== Исходные материалы

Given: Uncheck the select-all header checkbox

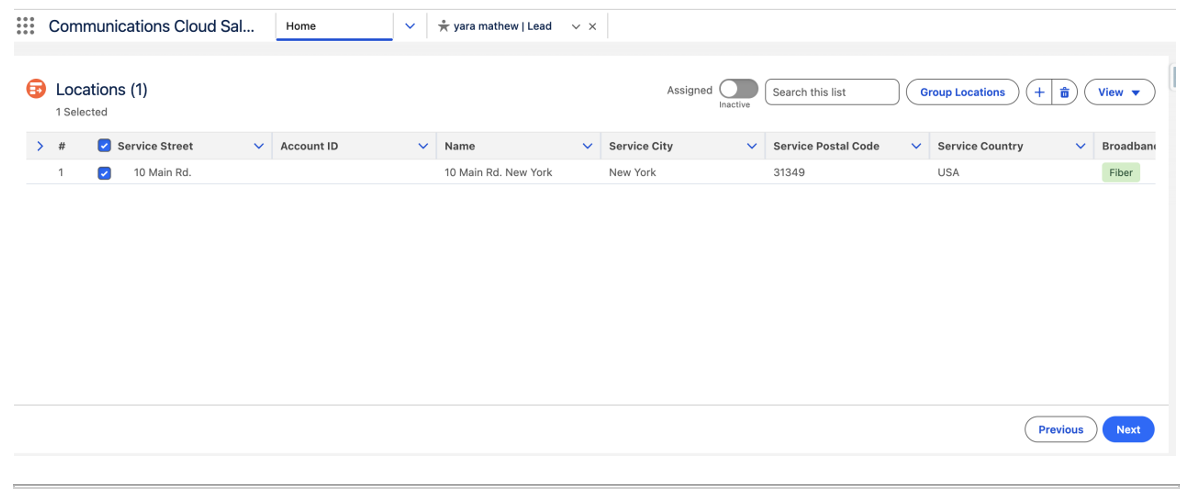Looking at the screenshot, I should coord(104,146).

====
== Исходные материалы

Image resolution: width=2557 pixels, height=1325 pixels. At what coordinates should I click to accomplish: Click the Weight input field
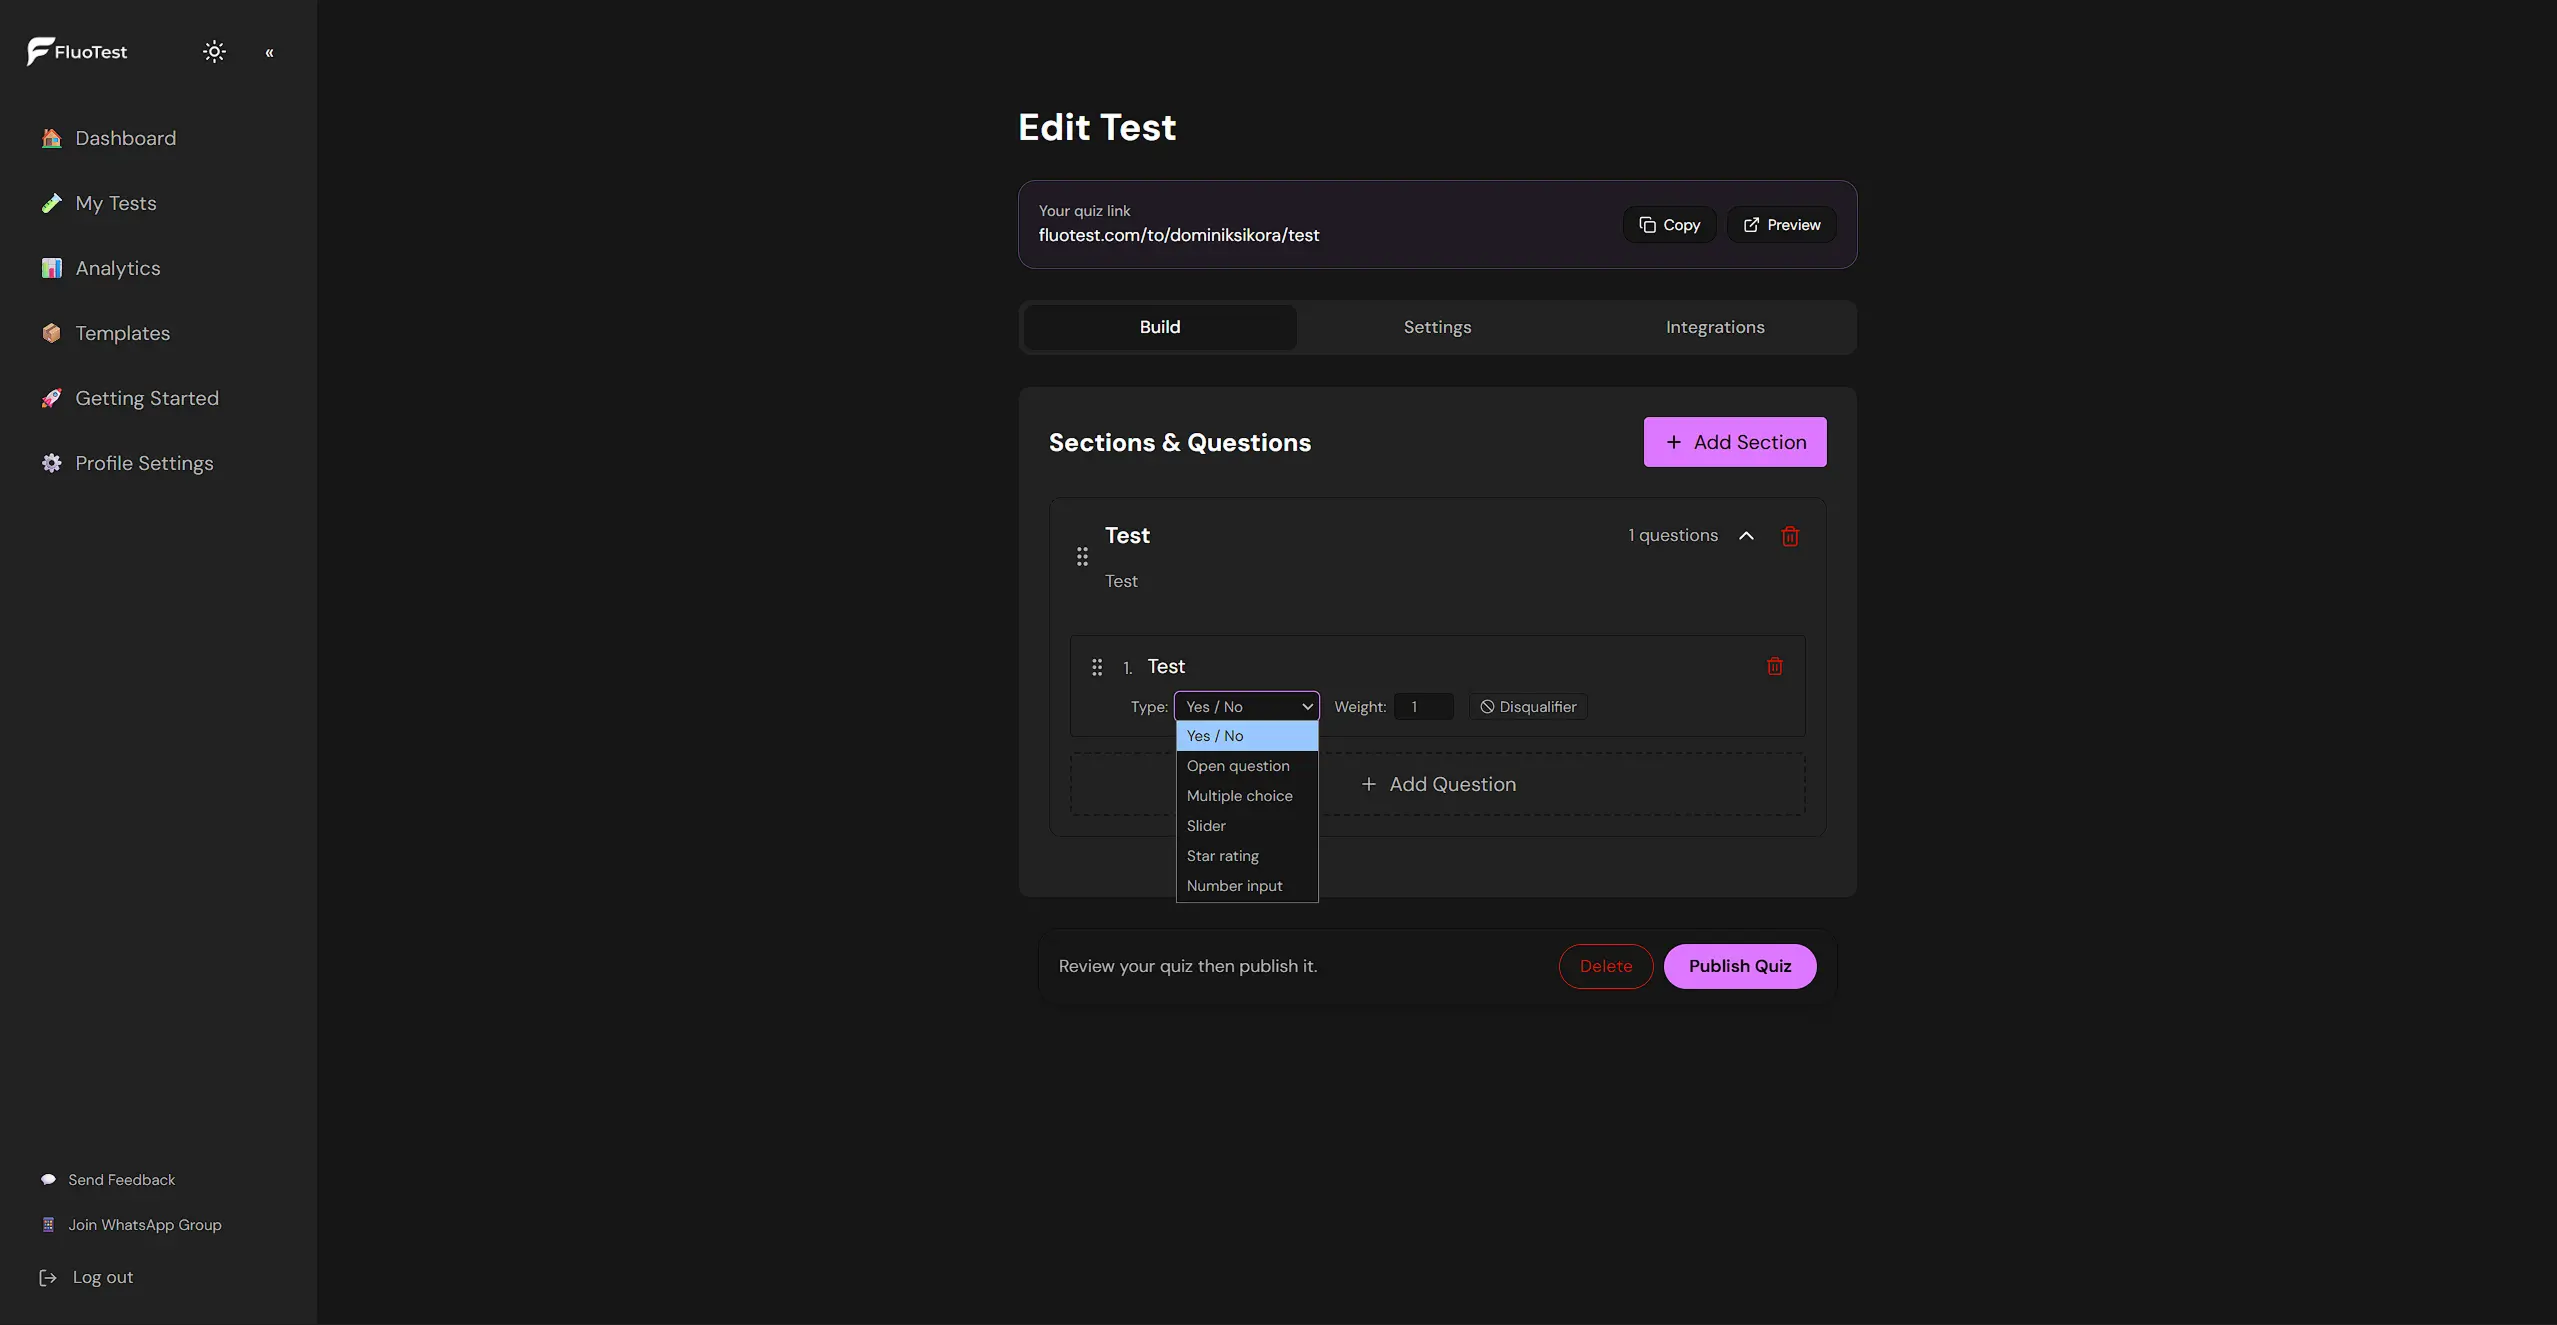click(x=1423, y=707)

====
== Исходные материалы

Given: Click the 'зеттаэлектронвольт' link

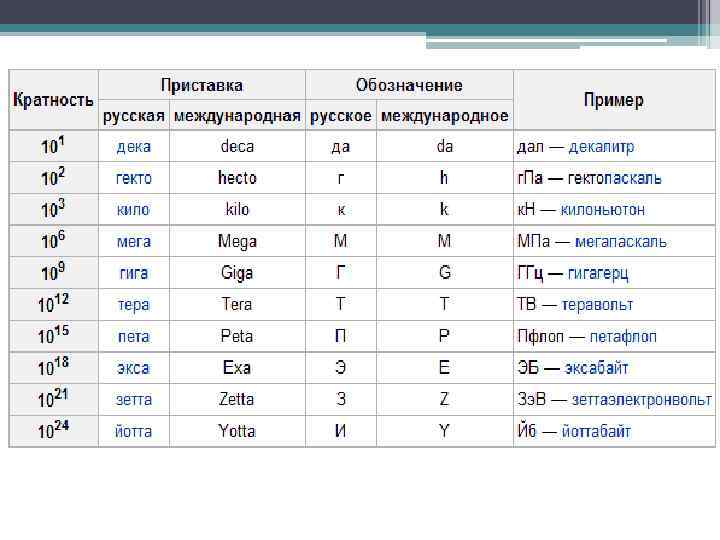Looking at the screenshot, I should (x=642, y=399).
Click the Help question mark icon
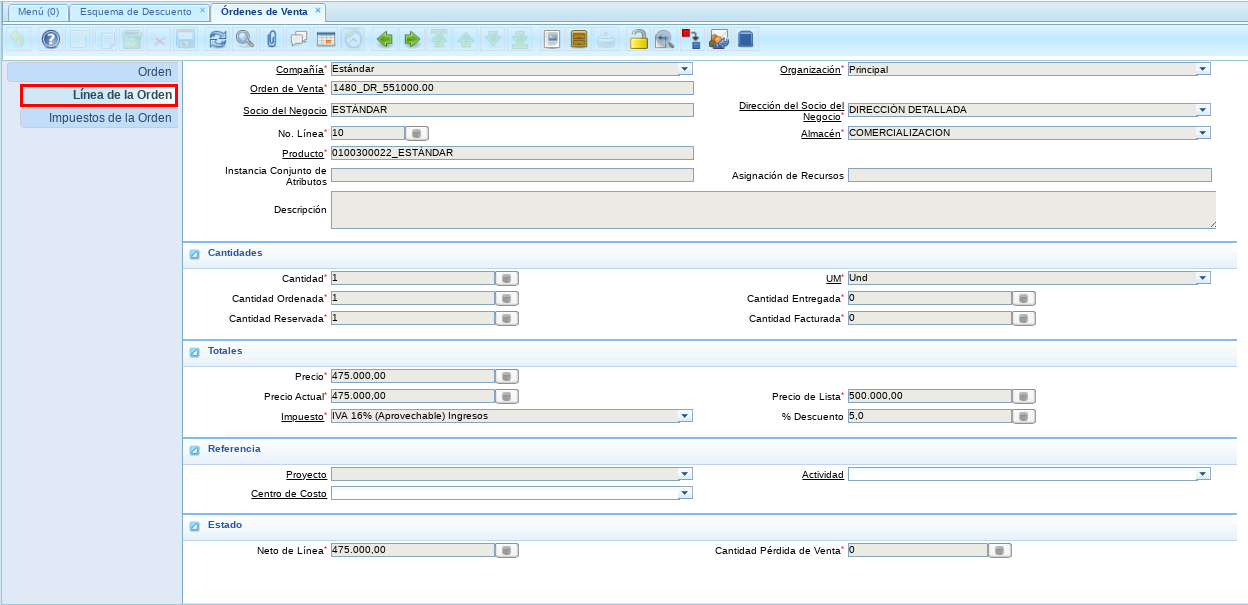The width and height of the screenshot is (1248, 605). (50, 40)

====

### Поставленная задача
Оформи нумерованным списком только строки записей: начни со строки, где есть «Image resolution: width=2557», и закончи строкой, где есть «click(x=1423, y=707)». Пустые строки пропусти, изображения в ответ не включай.

### Результат
1. Image resolution: width=2557 pixels, height=1325 pixels. At what coordinates should I click to accomplish: Click the Weight input field
2. click(x=1423, y=707)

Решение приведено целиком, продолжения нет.